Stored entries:
◆ ◆ ◆
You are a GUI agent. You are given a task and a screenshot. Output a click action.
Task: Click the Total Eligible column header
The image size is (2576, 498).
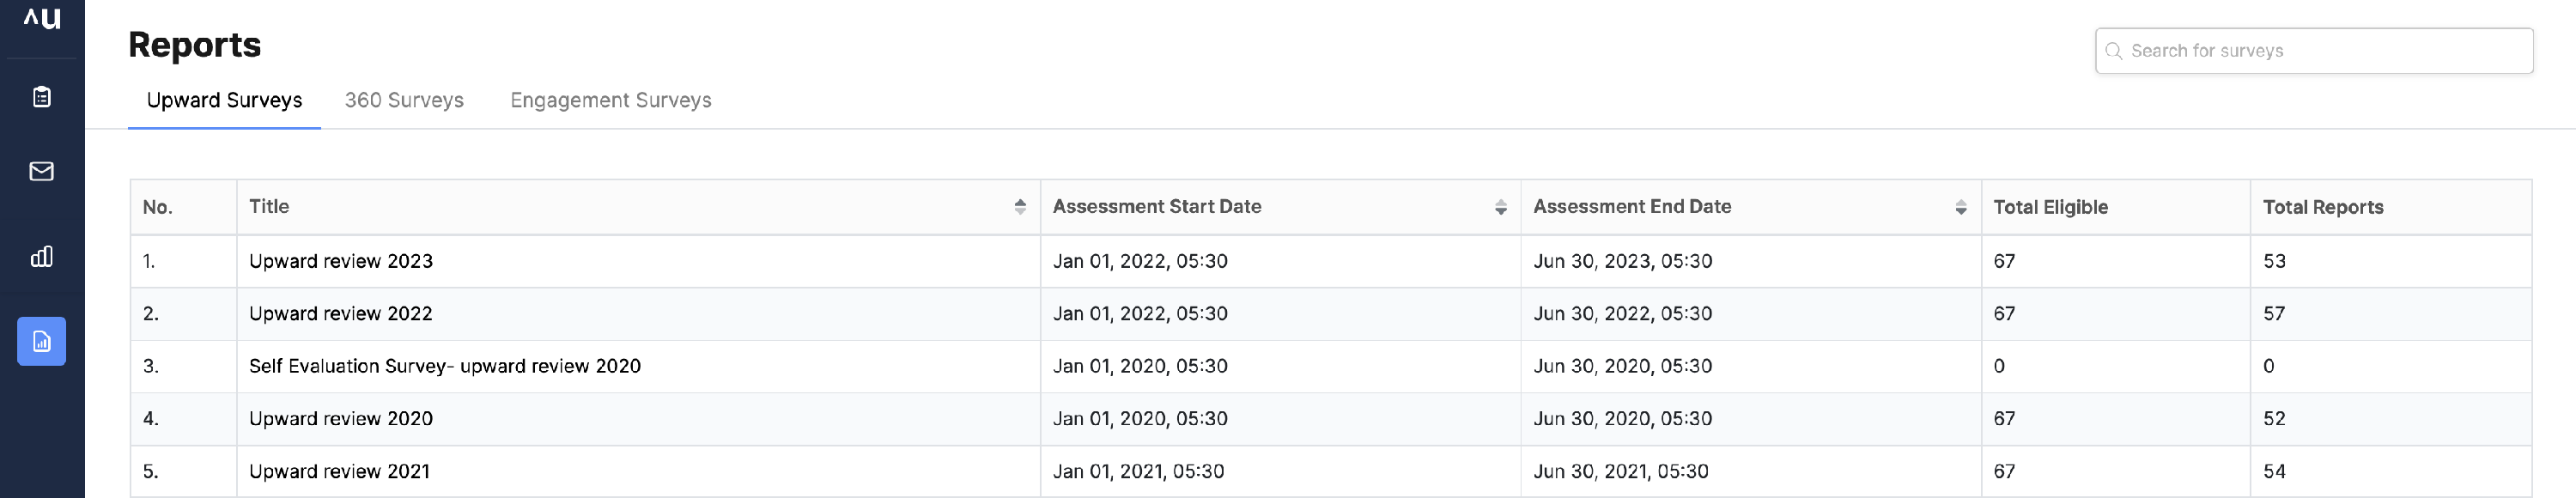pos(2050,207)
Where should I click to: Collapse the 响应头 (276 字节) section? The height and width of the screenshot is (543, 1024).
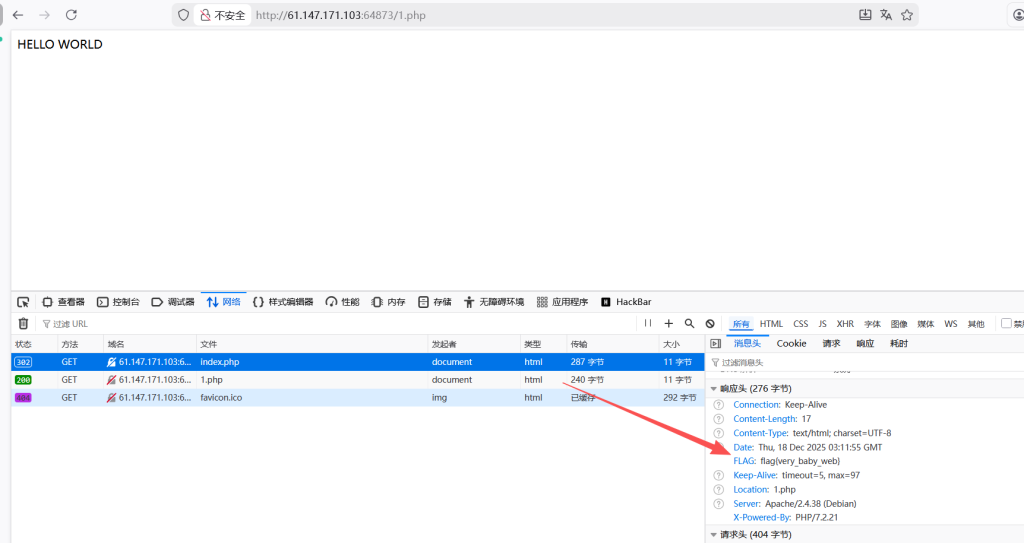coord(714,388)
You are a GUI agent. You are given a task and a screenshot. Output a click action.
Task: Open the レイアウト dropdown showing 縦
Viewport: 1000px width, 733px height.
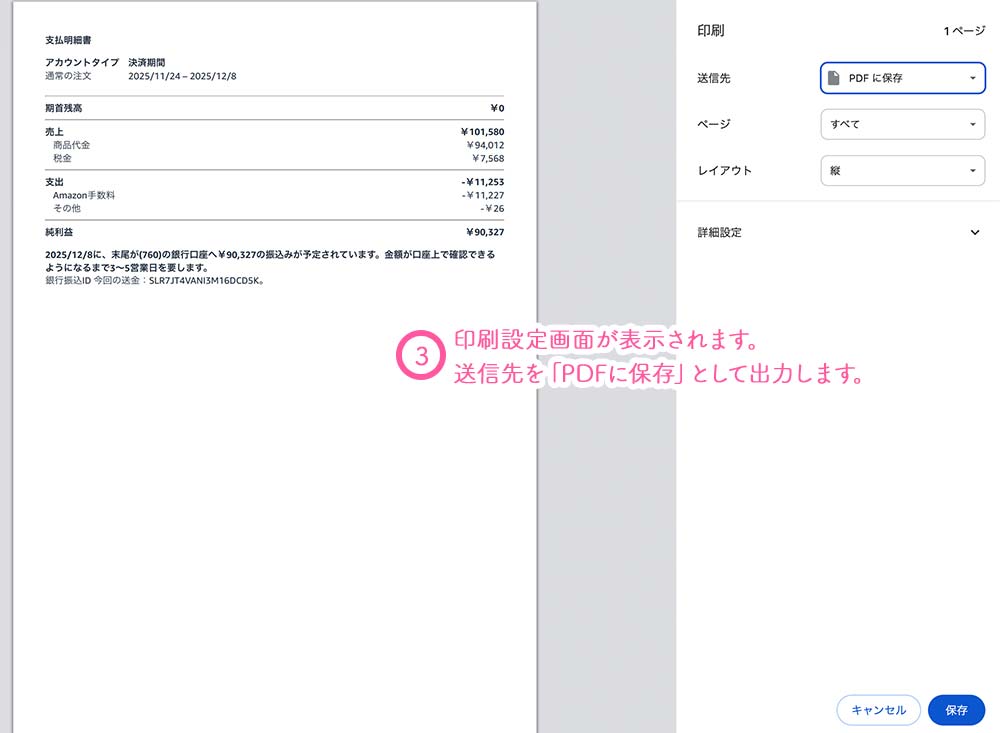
◆ ◆ ◆
### Action item:
Reproduce only the lines from the first line of the entries through the line containing "Task: Open the レイアウト dropdown showing 縦", exactly and with both ends kept. Omit the pictures.

### Exercise output:
You are a GUI agent. You are given a task and a screenshot. Output a click action.
Task: Click the Total Eligible column header
The image size is (2576, 498).
pos(2050,207)
Where should I click to: Collapse the 响应头 (276 字节) section? The height and width of the screenshot is (543, 1024).
coord(714,388)
You are a GUI agent. You are given a task and a screenshot. Output a click action.
Task: Open the レイアウト dropdown showing 縦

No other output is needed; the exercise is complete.